Hackensack portal of the tunnels
Overview
Type Heavy rail, Commuter rail
System Originally Pennsylvania Railroad
now Amtrak, New Jersey Transit, Long Island Rail Road.
Status In operation
Locale New York City
Hudson County, New Jersey
Operation
Opened 1910
Owner Amtrak
Technical
Line length 44 miles (71 km) (total main line trackage)
Track gauge 1,435 mm (4 ft 8 12 in)
Electrification 650 V DC third rail (1910-1933). 11,000 V AC overhead lines (1933-present)
Route map

The New York Tunnel Extension (also New York Improvement and Tunnel Extension), was a major project of the Pennsylvania Railroad (PRR) at the beginning of the 20th century, to improve railroad access throughout the greater New York City area. The project comprised tunnels and approaches from New Jersey and Long Island to Midtown Manhattan, leading to the PRR's massive new station, New York Penn Station.[1][2]

History

The PRR had consolidated its control of railroads in New Jersey with the lease of United New Jersey Railroad and Canal Company in 1871, thereby extending its rail network from Philadelphia northward to Jersey City. Crossing the Hudson River, however, remained a major obstacle. To the east, the Long Island Rail Road (LIRR) ended at the East River. In both situations, passengers had to transfer to ferries to Manhattan. This put the PRR at a disadvantage relative to its arch competitor, the New York Central Railroad, which already served Manhattan.[3]

Early tunnel and bridge proposals

Various plans to cross the Hudson were discussed as early as the 1870s, and both tunnel and bridge projects were considered by the railroads and government officials. A tunnel project for the Hudson and Manhattan Railroad (H&M), a rapid transit line, began in 1874, and encountered serious engineering, financial and legal obstacles. The project was halted in 1880 after a blowout accident that cost 20 lives.[4] (Work on the H&M project, known as the Uptown Hudson Tubes, continued intermittently but was not completed until 1908.)

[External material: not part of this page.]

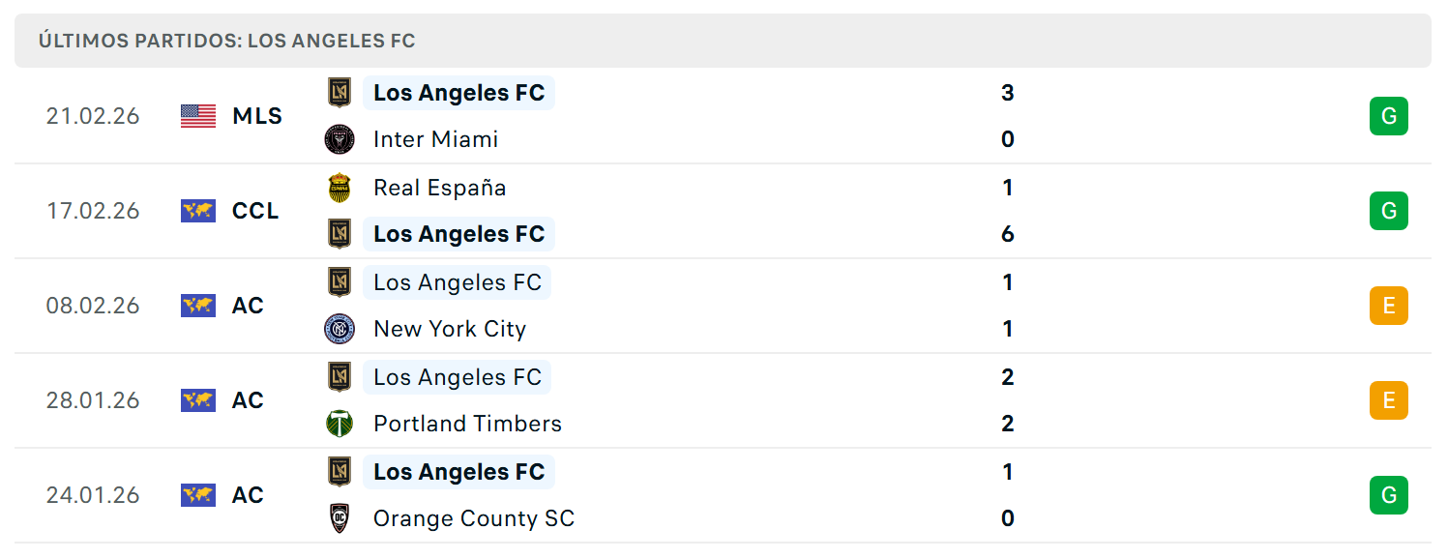
Task: Click the green G badge for 24.01.26 match
Action: pyautogui.click(x=1389, y=495)
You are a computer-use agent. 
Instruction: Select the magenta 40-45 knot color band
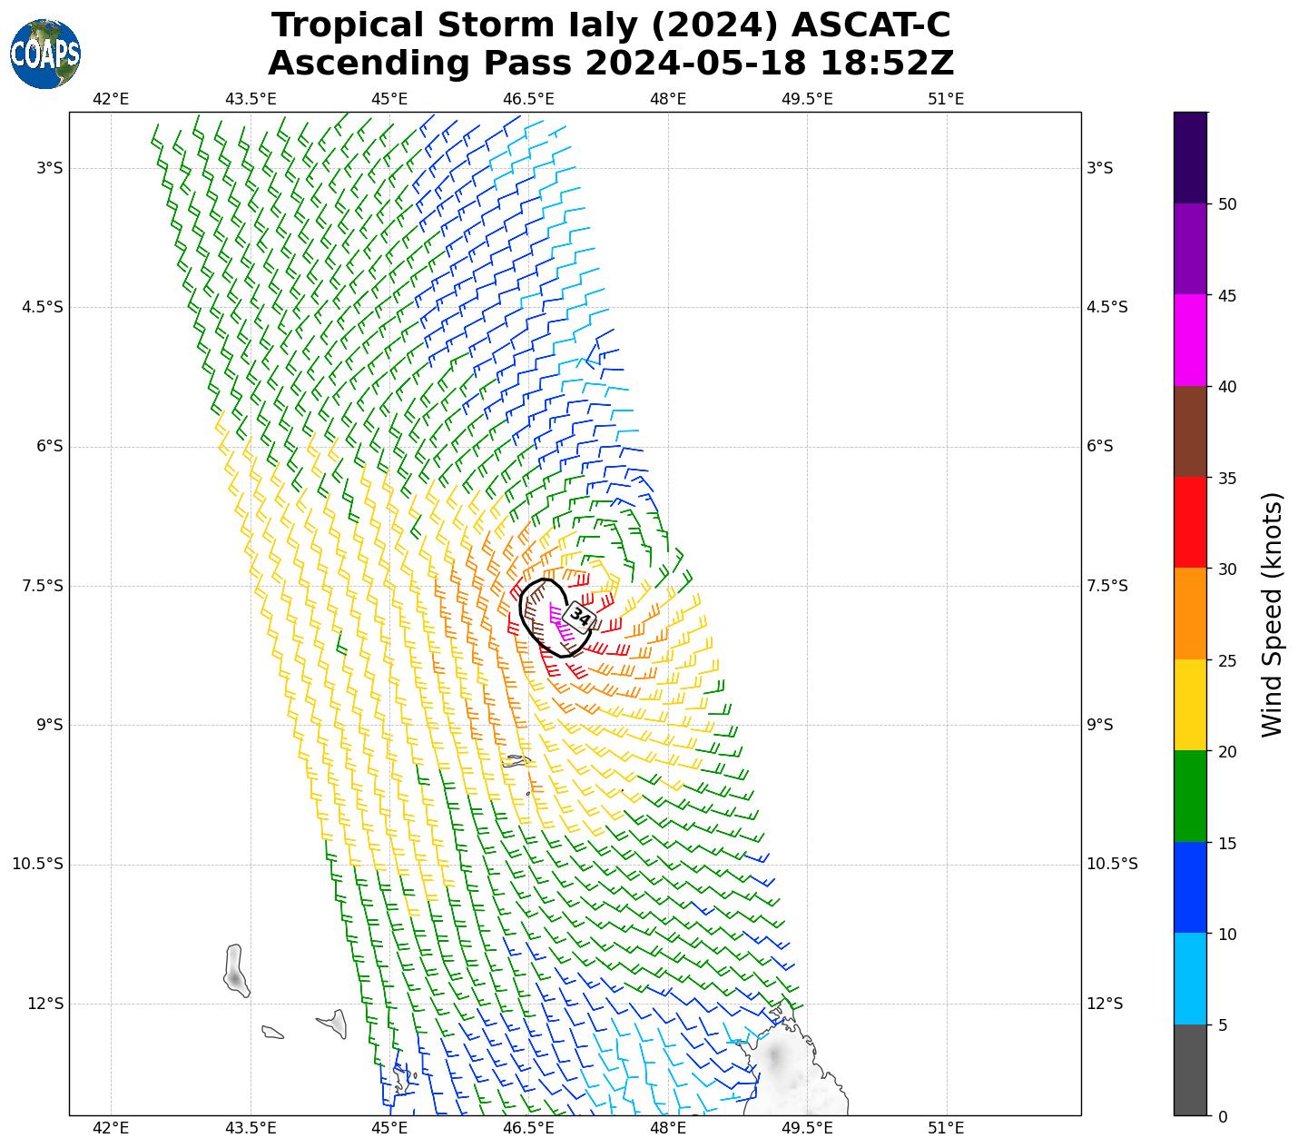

The technology of tunnel-building was still primitive and risky in the 1880s, and this gave impetus to a major bridge design proposal promoted by engineer Gustav Lindenthal.[5]:20 The bridge would be situated between Hoboken, New Jersey and 23rd Street in Manhattan. However, due to the congested shipping conditions in New York Harbor, the design called for an enormous bridge span that would have been twice that of the Brooklyn Bridge. Although Congress granted Lindenthal's company a charter in 1890 for construction of a bridge, the huge $27 million project cost would have to be shared by several railroads.[6] The Panic of 1893 made large capital investments nearly impossible for some time, as one third of the nation's railroads failed.[5]:20 Some foundation masonry was laid on the Hoboken side in 1895, but the PRR was unsuccessful in getting other companies to share in the expenses, and the bridge project was abandoned.[6][7]

Revised plans

The PRR, working with the LIRR, developed several new proposals for improved regional rail access in 1892. They included construction of new tunnels between Jersey City and Manhattan, and possibly a tunnel to Brooklyn; new terminals in mid-town Manhattan for both the PRR and LIRR, completion of the Hudson Tubes, and a bridge proposal. These ideas were discussed extensively for several years but did not come to fruition until the turn of the century. In 1901 the PRR took great interest in a new railroad approach just completed in Paris, France, whereby electric locomotives were substituted for steam locomotives prior to the final approach to the city. This technique enhanced the prospects for building a tunnel under the Hudson. Additionally, the PRR made plans to acquire majority control of the LIRR, so that one new terminal could be built in Manhattan, rather than two.[6]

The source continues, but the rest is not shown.